Among the entries below, find every line that has "will" and pull it out.

•••

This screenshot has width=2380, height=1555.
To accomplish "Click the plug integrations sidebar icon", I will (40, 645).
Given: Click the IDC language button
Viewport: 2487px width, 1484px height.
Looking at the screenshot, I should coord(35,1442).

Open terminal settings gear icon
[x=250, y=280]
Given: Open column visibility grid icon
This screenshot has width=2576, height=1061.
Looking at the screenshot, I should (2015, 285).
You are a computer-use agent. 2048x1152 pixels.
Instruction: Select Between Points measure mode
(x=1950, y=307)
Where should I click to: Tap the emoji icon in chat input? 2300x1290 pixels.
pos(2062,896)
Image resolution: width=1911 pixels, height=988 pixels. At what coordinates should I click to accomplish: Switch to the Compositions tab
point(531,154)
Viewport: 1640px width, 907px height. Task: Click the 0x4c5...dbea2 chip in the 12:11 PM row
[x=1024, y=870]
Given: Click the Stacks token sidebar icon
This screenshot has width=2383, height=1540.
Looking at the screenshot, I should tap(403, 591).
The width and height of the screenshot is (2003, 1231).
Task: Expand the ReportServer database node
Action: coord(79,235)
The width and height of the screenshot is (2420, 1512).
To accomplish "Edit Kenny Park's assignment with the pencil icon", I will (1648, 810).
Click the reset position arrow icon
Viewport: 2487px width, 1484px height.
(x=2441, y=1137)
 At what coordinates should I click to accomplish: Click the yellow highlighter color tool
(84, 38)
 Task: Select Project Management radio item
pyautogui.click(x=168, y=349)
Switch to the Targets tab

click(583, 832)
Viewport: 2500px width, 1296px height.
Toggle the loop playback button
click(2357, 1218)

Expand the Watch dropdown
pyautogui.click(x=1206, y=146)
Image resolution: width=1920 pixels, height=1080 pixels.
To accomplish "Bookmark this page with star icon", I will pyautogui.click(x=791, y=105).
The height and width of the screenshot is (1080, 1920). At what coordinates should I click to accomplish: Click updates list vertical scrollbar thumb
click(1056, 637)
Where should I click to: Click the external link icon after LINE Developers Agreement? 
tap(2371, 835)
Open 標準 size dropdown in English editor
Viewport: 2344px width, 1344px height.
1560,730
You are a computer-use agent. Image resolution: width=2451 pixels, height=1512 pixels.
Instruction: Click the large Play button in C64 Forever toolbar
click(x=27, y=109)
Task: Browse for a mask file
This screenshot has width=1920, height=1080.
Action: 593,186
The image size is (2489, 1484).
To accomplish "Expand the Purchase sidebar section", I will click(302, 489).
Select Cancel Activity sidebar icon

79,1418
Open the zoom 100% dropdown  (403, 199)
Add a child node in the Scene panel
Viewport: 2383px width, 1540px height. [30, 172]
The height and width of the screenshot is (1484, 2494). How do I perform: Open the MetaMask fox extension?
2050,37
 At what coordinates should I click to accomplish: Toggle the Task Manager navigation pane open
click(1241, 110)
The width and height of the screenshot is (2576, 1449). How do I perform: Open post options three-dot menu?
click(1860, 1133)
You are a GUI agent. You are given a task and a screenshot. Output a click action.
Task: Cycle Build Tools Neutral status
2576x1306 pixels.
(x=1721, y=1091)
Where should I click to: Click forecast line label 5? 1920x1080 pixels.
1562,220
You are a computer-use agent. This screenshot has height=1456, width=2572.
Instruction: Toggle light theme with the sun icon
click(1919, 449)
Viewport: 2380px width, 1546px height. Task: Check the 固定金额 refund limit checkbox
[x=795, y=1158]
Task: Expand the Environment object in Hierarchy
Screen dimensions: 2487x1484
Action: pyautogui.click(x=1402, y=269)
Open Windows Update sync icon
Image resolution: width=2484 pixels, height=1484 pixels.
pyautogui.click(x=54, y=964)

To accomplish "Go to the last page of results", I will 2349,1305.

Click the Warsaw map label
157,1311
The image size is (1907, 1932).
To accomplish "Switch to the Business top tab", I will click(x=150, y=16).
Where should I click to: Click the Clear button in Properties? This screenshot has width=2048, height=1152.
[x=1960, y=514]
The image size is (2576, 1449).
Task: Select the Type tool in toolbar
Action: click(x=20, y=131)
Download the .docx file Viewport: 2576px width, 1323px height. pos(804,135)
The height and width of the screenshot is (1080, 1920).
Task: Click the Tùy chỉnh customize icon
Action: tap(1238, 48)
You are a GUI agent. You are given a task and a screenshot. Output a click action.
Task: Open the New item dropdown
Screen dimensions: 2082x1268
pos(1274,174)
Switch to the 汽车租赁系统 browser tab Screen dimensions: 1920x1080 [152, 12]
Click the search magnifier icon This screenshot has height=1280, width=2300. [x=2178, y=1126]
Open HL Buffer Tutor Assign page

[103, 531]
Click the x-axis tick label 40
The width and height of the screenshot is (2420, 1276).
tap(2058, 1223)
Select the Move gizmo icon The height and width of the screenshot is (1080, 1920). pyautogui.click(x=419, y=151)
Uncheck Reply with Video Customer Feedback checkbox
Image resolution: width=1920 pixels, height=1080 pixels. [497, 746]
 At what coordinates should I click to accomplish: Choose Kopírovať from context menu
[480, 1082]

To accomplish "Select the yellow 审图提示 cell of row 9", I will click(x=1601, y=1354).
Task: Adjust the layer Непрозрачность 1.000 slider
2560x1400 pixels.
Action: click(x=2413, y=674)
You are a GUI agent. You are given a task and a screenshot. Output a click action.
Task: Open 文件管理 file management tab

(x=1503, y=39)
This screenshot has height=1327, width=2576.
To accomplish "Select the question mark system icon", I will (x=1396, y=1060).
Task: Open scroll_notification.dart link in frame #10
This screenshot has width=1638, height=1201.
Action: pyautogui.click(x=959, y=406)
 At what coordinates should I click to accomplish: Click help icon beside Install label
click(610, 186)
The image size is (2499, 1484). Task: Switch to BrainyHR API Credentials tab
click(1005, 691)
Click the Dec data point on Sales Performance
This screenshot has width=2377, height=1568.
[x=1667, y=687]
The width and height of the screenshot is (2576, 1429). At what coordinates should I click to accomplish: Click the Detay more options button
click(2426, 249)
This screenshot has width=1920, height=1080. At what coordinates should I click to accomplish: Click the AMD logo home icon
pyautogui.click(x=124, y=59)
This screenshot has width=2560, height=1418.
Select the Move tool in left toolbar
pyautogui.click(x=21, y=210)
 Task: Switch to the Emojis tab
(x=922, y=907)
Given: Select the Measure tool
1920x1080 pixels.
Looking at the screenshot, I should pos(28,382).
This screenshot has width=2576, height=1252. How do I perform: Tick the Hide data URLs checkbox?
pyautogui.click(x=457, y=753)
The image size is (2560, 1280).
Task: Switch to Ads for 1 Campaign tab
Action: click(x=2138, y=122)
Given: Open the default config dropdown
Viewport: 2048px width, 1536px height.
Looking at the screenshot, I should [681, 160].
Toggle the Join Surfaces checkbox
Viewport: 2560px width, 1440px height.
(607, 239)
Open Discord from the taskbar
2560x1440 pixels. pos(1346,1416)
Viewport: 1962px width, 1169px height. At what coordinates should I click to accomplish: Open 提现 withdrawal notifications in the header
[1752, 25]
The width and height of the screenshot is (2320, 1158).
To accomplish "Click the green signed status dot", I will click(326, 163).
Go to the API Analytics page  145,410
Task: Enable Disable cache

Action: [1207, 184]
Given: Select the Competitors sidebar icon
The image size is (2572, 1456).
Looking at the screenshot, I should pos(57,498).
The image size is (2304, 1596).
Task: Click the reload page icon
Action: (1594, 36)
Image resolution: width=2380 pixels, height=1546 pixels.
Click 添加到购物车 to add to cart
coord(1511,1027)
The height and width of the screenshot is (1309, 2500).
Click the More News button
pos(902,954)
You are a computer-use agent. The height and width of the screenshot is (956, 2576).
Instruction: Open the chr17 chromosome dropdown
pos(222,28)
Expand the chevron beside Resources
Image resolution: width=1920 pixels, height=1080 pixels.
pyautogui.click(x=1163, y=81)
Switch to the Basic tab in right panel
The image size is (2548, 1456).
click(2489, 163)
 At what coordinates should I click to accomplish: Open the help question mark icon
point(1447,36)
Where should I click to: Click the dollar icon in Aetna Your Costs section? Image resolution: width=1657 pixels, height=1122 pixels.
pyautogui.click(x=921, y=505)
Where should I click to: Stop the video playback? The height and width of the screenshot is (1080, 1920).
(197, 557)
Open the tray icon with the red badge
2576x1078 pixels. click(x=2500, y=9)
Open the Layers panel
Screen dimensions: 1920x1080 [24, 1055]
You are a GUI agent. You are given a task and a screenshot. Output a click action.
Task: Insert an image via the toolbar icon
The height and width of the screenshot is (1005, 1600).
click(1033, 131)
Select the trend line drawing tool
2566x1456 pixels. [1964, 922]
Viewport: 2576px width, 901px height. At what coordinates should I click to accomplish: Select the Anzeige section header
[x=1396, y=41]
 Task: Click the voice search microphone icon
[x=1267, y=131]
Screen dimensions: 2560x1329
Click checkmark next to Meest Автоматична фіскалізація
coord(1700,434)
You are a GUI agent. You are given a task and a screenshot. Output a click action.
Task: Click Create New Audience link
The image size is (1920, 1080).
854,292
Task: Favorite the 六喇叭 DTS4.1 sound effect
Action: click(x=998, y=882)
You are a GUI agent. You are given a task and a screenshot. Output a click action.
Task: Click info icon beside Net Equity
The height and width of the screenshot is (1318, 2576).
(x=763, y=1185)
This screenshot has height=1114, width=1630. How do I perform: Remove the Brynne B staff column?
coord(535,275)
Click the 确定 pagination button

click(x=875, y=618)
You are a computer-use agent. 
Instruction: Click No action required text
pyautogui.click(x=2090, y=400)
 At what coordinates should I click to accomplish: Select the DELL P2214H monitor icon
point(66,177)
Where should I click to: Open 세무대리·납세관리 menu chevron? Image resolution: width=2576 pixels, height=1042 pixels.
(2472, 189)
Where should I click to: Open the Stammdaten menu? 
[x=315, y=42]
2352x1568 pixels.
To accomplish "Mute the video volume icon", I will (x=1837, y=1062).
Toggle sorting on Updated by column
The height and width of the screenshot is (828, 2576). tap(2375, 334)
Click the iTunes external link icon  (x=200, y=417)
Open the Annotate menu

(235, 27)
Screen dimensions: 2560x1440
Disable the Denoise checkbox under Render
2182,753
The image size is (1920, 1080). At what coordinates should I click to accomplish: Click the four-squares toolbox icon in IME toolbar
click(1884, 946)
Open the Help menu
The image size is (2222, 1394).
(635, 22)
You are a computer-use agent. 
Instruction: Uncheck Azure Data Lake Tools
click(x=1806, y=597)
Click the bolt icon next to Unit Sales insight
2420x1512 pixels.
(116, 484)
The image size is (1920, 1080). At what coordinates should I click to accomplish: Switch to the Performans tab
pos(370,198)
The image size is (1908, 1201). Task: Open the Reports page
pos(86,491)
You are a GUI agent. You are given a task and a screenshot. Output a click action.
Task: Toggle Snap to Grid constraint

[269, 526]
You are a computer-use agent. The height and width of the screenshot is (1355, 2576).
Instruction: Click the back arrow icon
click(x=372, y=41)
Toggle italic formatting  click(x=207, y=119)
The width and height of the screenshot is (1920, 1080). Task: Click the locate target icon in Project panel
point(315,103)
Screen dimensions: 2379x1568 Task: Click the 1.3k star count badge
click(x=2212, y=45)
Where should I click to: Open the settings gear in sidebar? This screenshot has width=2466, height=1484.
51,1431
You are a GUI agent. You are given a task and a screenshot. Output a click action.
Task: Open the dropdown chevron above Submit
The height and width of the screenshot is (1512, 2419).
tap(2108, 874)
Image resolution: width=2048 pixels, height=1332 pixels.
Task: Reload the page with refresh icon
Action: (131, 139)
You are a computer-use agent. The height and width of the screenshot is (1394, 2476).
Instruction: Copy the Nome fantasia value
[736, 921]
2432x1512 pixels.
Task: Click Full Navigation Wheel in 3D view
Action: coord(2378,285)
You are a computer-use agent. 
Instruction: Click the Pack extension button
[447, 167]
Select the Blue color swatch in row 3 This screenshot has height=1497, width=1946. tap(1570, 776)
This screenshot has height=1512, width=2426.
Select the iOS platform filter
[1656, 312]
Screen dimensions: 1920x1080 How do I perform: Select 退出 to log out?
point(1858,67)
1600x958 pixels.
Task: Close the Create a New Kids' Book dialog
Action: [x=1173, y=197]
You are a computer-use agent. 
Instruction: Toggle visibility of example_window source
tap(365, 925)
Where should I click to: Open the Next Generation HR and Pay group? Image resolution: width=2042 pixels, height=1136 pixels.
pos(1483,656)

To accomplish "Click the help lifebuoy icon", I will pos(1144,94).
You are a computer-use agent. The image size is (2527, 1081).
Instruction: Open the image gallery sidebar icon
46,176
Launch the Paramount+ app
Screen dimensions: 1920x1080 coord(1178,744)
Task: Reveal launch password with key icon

•••

* [Answer for the task]
To accomplish "Click the plug integrations sidebar icon", I will (40, 645).
To accomplish "Edit Kenny Park's assignment with the pencil icon", I will (1648, 810).
To accomplish "Bookmark this page with star icon", I will pyautogui.click(x=791, y=105).
To accomplish "Expand the Purchase sidebar section", I will click(302, 489).
To accomplish "Go to the last page of results", I will 2349,1305.
To accomplish "Switch to the Business top tab", I will click(x=150, y=16).
To accomplish "Select the yellow 审图提示 cell of row 9", I will click(x=1601, y=1354).
To accomplish "Select the question mark system icon", I will (x=1396, y=1060).
To accomplish "Click the green signed status dot", I will click(326, 163).
To accomplish "Mute the video volume icon", I will (x=1837, y=1062).
To accomplish "Click the help lifebuoy icon", I will pos(1144,94).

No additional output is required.